Data extracted from a collection
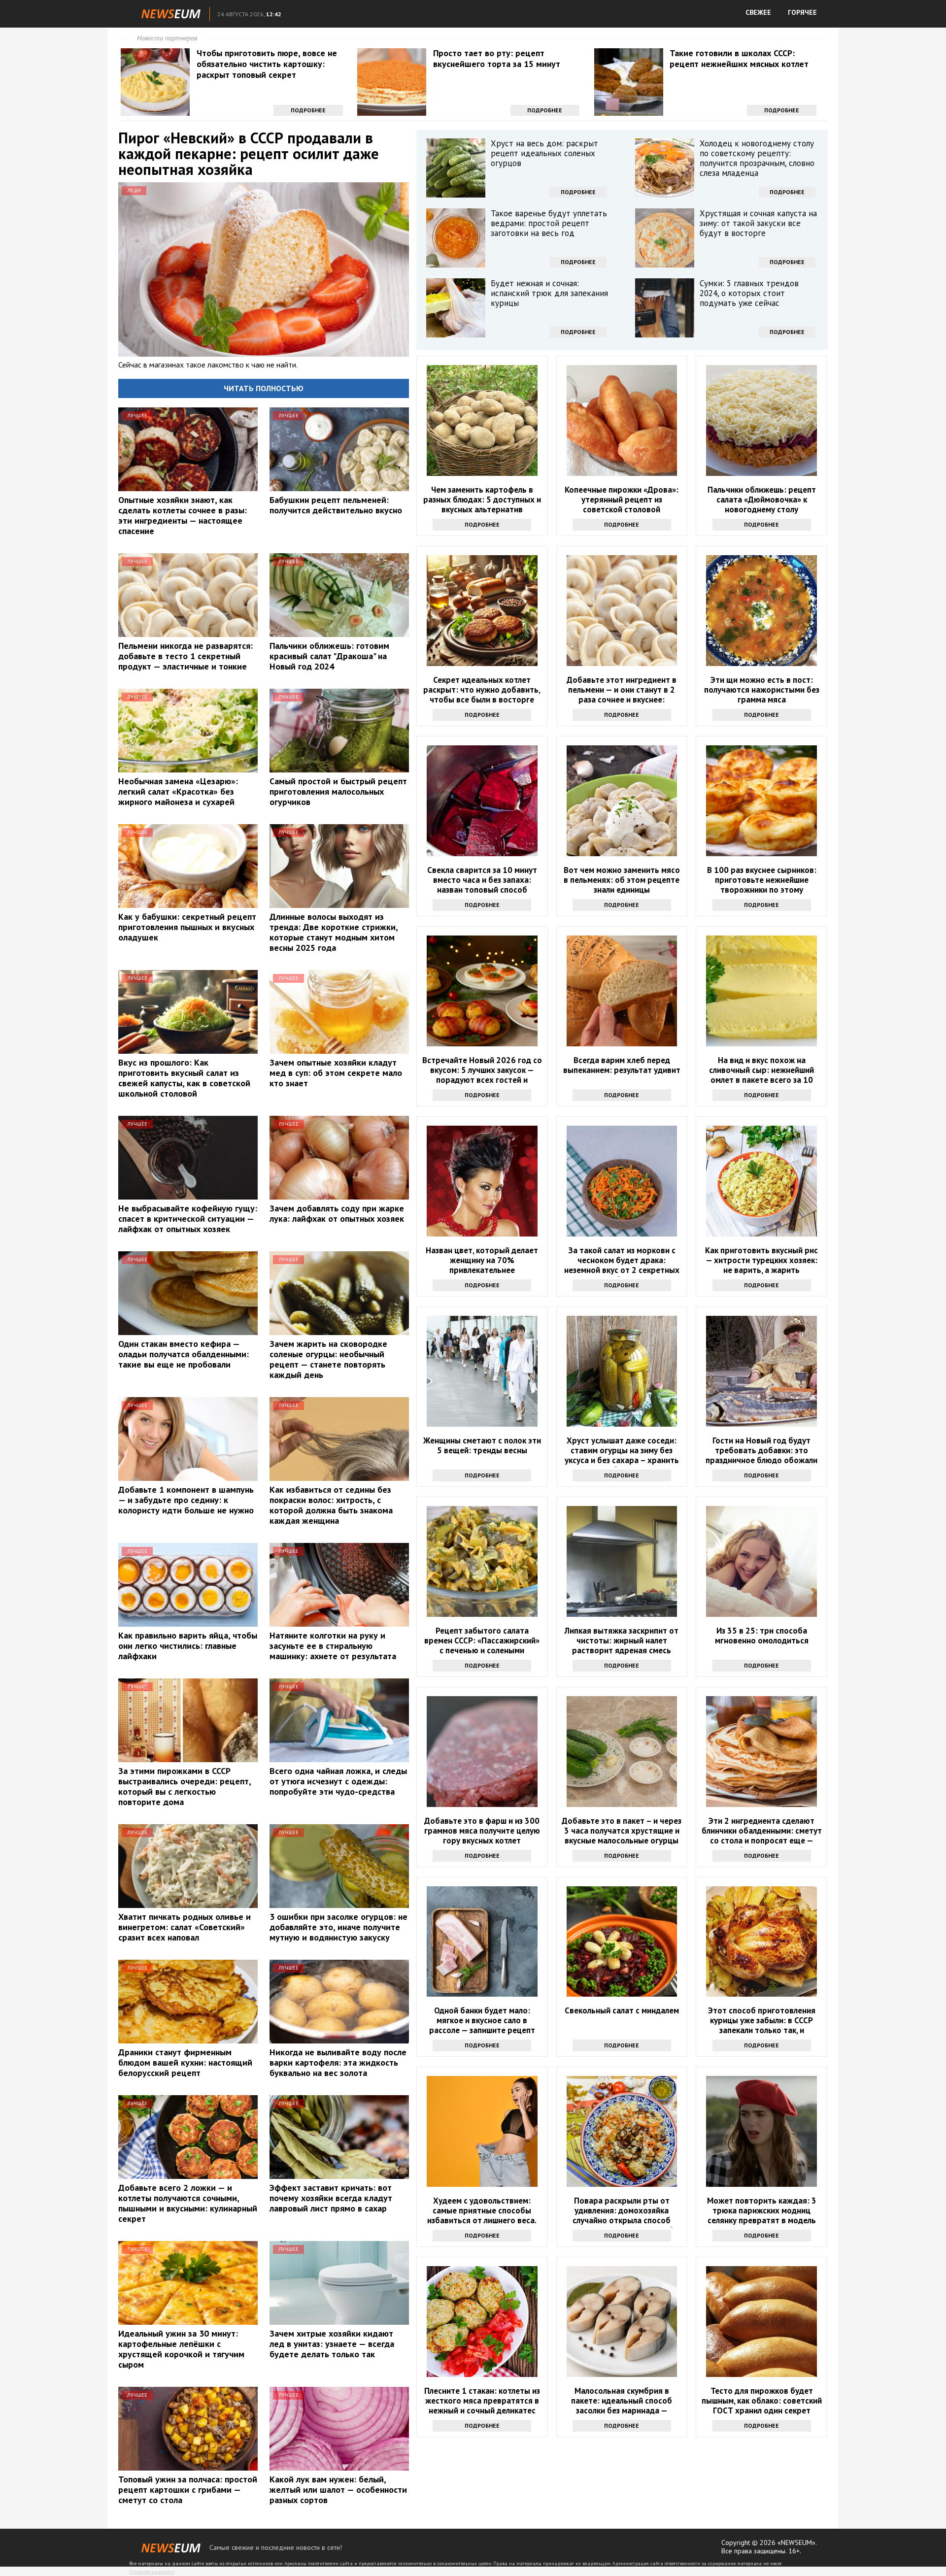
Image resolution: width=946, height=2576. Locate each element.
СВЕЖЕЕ (758, 12)
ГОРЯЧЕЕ (802, 12)
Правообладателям (151, 2572)
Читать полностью (264, 388)
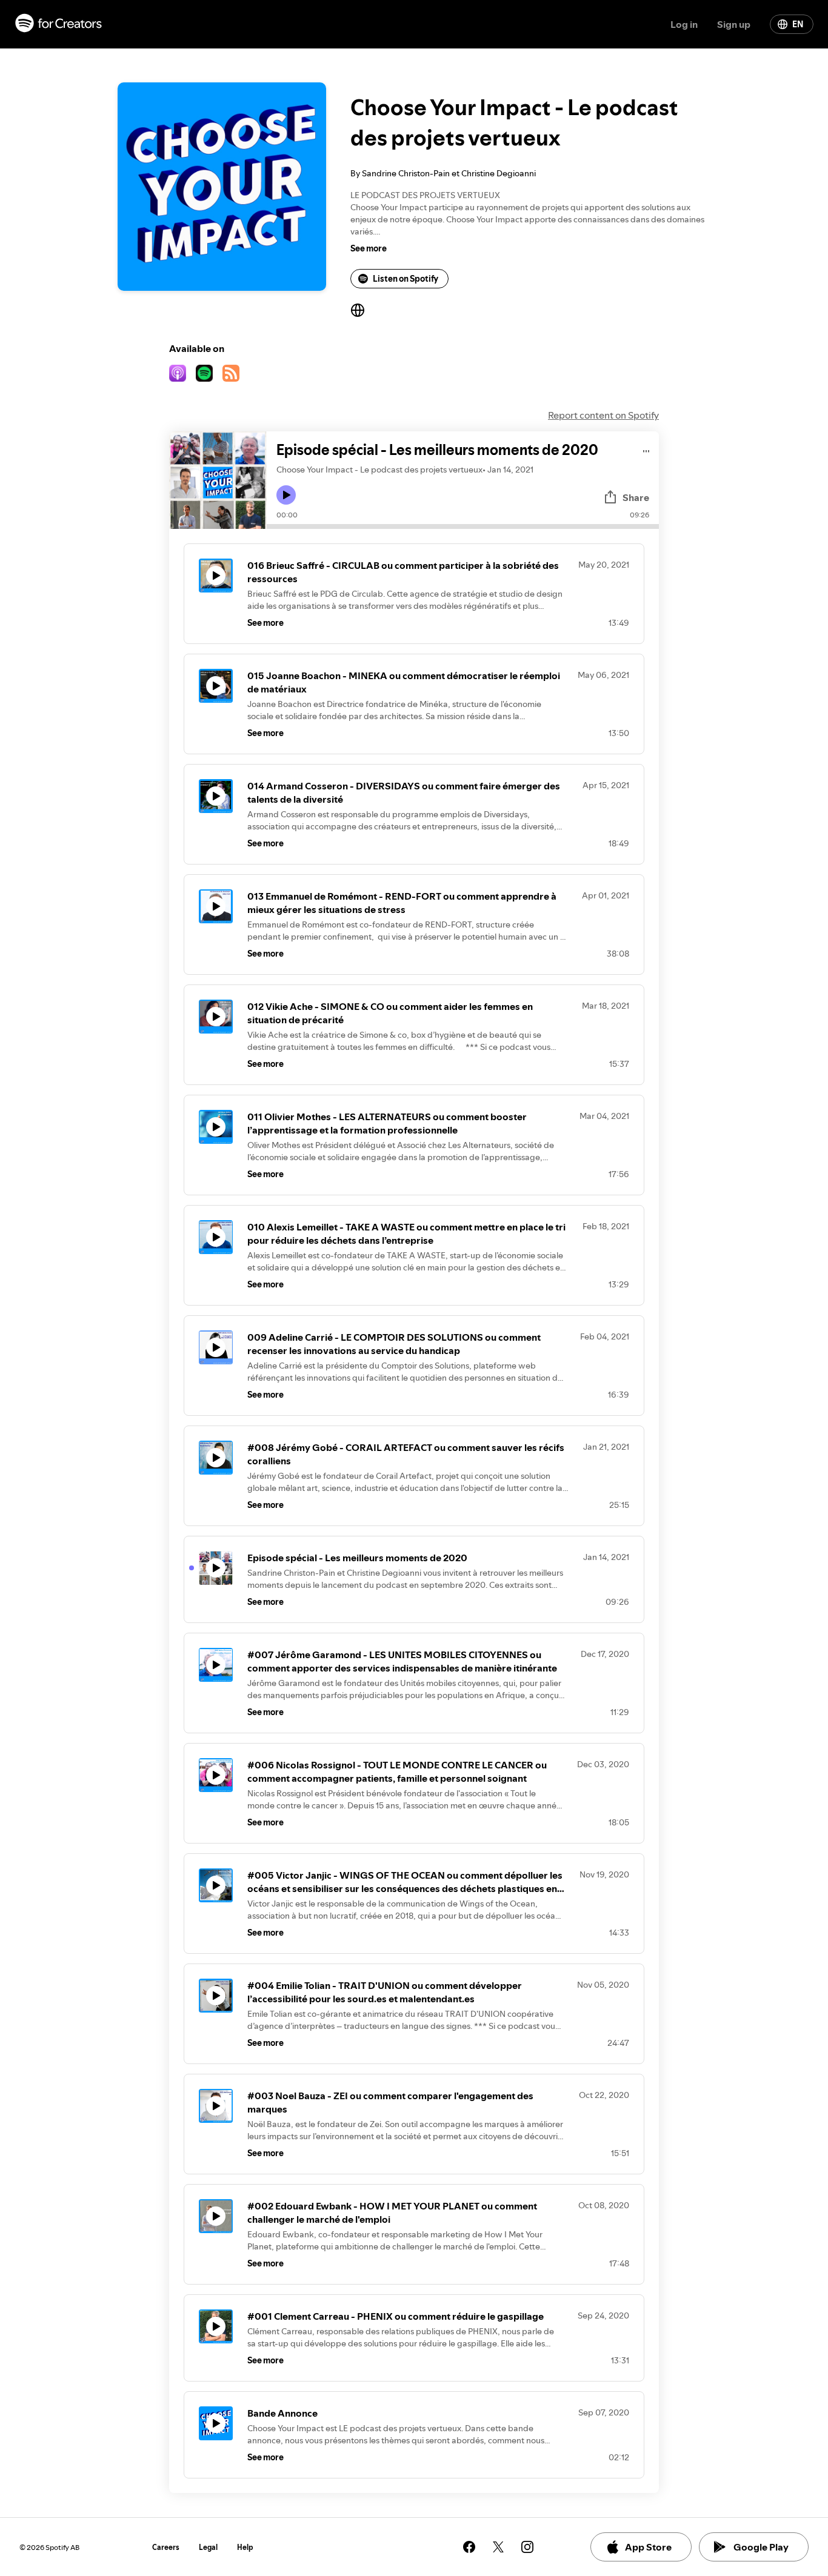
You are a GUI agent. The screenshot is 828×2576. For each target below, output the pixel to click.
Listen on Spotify (405, 279)
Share (636, 497)
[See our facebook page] (469, 2547)
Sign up (733, 24)
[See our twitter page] (498, 2547)
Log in (684, 24)
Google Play (761, 2547)
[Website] (357, 310)
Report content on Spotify (603, 415)
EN (797, 24)
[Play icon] (286, 495)
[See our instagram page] (527, 2547)
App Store (648, 2547)
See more (368, 248)
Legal (208, 2547)
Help (245, 2547)
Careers (165, 2547)
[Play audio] (646, 449)
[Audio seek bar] (463, 526)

**TASK REQUIREMENTS**
Pictures in the entries do not go into the copy. Print only the lines starting at the one containing "Правообладателям (151, 2572)" and ending at the one containing "[See our instagram page] (527, 2547)", exactly as they appear.

**YOUR SOLUTION**
Правообладателям (151, 2572)
Читать полностью (264, 388)
You are a GUI agent. The screenshot is 828×2576. For each target below, output the pixel to click.
Listen on Spotify (405, 279)
Share (636, 497)
[See our facebook page] (469, 2547)
Sign up (733, 24)
[See our twitter page] (498, 2547)
Log in (684, 24)
Google Play (761, 2547)
[Website] (357, 310)
Report content on Spotify (603, 415)
EN (797, 24)
[Play icon] (286, 495)
[See our instagram page] (527, 2547)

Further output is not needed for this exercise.